(What the exercise asks)
Return, word for word, only the lines of the data below that lie between the line with "This screenshot has width=620, height=413." and the line with "Given: Click the red verified checkmark badge", those two lines included.

(Task input)

■ ■ ■

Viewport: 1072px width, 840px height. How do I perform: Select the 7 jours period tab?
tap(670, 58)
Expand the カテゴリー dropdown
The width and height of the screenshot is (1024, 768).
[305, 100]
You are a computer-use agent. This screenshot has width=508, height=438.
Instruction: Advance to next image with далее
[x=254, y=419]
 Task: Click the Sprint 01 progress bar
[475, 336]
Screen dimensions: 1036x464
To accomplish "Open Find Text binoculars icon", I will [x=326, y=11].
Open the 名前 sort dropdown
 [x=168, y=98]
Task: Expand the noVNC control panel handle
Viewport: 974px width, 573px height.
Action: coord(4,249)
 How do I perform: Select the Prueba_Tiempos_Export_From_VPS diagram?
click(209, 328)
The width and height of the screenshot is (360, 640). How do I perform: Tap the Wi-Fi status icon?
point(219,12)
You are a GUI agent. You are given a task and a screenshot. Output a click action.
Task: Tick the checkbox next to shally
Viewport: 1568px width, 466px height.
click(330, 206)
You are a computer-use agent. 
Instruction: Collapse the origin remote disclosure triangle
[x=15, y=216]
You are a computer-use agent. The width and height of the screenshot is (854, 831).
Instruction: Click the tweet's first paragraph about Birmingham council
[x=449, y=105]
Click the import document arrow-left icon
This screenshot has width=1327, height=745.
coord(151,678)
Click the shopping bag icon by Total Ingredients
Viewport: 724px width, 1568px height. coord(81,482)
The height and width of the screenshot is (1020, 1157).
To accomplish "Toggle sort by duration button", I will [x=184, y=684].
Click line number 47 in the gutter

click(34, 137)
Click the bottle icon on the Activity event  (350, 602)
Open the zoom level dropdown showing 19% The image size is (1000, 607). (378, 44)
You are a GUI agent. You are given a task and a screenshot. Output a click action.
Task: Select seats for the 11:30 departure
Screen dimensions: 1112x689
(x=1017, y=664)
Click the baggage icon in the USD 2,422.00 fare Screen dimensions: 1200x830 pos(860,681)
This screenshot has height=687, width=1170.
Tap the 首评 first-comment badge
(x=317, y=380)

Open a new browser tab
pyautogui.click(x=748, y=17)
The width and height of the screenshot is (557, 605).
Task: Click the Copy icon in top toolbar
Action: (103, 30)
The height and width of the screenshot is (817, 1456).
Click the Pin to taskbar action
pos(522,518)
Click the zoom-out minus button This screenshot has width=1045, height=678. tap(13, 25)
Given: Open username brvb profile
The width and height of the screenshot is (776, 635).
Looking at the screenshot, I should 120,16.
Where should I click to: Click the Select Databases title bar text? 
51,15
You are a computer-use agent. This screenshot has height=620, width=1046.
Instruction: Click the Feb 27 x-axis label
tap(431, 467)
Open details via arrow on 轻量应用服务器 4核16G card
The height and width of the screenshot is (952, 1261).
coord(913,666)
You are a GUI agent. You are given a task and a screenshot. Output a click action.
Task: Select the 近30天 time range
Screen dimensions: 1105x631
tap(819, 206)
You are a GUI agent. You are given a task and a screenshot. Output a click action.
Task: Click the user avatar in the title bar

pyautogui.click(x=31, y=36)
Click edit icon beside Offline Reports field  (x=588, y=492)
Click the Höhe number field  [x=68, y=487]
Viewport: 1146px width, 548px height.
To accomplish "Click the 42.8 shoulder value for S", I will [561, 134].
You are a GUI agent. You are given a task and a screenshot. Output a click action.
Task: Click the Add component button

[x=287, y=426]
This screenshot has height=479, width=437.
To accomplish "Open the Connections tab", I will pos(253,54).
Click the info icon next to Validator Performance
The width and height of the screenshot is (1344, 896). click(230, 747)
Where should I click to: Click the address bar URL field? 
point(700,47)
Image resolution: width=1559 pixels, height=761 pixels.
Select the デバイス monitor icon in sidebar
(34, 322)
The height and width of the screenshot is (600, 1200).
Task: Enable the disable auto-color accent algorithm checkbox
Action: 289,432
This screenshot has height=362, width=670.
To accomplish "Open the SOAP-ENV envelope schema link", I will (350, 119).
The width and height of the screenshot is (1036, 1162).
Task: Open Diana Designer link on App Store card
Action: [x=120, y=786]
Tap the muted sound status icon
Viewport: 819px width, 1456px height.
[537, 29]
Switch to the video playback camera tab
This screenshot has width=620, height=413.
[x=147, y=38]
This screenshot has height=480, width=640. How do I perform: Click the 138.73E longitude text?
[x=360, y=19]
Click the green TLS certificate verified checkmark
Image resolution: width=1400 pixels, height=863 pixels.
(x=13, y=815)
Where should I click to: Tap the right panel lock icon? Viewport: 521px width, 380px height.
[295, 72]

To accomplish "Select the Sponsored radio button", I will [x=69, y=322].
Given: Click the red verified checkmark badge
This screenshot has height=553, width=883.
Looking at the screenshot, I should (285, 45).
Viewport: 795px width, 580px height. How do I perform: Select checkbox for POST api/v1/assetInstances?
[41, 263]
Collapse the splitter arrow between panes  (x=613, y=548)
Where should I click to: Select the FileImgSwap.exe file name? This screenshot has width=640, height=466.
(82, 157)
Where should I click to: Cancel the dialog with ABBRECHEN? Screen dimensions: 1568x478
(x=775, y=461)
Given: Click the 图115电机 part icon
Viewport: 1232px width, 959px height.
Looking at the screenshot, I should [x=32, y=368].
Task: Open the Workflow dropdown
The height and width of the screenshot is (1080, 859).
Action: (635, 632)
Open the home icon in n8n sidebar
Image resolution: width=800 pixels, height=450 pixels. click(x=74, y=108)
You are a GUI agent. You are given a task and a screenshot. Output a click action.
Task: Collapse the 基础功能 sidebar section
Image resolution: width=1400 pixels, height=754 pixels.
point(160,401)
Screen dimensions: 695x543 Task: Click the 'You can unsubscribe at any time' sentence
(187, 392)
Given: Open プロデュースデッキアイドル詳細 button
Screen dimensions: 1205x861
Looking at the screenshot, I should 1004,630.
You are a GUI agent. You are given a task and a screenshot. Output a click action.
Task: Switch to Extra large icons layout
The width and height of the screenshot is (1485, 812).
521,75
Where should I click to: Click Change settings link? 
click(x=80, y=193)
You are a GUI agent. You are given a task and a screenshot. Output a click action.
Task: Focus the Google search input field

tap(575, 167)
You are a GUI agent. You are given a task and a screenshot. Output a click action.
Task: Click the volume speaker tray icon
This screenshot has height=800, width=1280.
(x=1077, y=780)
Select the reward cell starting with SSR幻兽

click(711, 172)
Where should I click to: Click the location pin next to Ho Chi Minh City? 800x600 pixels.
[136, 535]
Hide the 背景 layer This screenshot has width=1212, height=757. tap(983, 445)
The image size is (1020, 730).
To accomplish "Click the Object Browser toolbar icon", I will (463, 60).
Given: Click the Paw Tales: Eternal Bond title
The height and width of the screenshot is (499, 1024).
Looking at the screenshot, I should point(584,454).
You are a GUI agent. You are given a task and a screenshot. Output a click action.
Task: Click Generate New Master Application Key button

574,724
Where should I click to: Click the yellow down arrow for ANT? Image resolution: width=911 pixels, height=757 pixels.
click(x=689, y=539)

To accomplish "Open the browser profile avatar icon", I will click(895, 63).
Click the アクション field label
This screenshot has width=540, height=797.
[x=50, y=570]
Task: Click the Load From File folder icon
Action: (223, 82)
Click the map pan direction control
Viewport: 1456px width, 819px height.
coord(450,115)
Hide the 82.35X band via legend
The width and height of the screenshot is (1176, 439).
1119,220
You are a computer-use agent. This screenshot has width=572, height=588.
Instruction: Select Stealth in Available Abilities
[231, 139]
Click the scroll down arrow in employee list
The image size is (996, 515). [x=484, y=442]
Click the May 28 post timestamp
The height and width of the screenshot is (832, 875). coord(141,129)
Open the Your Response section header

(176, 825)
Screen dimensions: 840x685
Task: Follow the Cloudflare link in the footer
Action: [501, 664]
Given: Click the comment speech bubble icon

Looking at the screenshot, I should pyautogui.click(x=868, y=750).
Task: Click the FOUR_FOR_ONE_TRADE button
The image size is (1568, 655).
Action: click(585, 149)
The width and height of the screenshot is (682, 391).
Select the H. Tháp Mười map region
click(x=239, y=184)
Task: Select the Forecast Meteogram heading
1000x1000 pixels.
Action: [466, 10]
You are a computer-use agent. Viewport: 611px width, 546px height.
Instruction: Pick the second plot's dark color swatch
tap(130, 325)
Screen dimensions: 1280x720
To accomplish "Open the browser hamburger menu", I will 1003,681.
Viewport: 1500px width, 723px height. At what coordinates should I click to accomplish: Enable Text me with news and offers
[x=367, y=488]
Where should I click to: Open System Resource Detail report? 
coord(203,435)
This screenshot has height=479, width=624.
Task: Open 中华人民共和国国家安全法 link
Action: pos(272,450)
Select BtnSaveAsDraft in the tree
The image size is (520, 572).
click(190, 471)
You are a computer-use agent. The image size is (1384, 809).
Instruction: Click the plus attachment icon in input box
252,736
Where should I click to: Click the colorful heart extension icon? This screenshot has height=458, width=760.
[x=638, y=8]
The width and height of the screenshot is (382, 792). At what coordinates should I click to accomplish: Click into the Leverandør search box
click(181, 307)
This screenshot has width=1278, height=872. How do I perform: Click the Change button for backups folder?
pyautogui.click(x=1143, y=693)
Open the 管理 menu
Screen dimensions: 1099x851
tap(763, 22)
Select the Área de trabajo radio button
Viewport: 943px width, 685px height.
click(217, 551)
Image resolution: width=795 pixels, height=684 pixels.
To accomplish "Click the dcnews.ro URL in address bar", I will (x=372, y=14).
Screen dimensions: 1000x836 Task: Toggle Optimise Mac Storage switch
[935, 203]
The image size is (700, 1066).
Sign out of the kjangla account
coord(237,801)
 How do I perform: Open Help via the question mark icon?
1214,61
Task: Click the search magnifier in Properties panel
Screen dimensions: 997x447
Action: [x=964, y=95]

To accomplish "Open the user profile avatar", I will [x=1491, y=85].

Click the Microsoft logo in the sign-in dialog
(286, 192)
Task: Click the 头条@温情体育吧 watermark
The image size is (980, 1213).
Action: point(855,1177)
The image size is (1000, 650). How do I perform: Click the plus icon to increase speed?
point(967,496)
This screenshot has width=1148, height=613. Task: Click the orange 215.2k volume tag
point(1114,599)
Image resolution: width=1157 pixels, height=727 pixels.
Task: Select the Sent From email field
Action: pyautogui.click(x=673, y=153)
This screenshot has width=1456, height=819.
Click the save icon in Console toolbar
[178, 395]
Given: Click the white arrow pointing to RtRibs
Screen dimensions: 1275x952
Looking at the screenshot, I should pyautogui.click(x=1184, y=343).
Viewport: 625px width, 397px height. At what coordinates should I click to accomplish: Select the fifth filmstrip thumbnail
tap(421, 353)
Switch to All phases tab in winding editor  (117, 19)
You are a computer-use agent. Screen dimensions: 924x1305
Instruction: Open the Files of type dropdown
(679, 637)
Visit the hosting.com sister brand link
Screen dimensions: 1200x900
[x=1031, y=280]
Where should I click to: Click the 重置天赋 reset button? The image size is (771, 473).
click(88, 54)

■ ■ ■

(Written response)
This screenshot has width=620, height=413.
[x=147, y=38]
This screenshot has height=480, width=640. How do I perform: Click the 138.73E longitude text?
[x=360, y=19]
Click the green TLS certificate verified checkmark
Image resolution: width=1400 pixels, height=863 pixels.
(x=13, y=815)
Where should I click to: Tap the right panel lock icon? Viewport: 521px width, 380px height.
[295, 72]

To accomplish "Select the Sponsored radio button", I will [x=69, y=322].
Given: Click the red verified checkmark badge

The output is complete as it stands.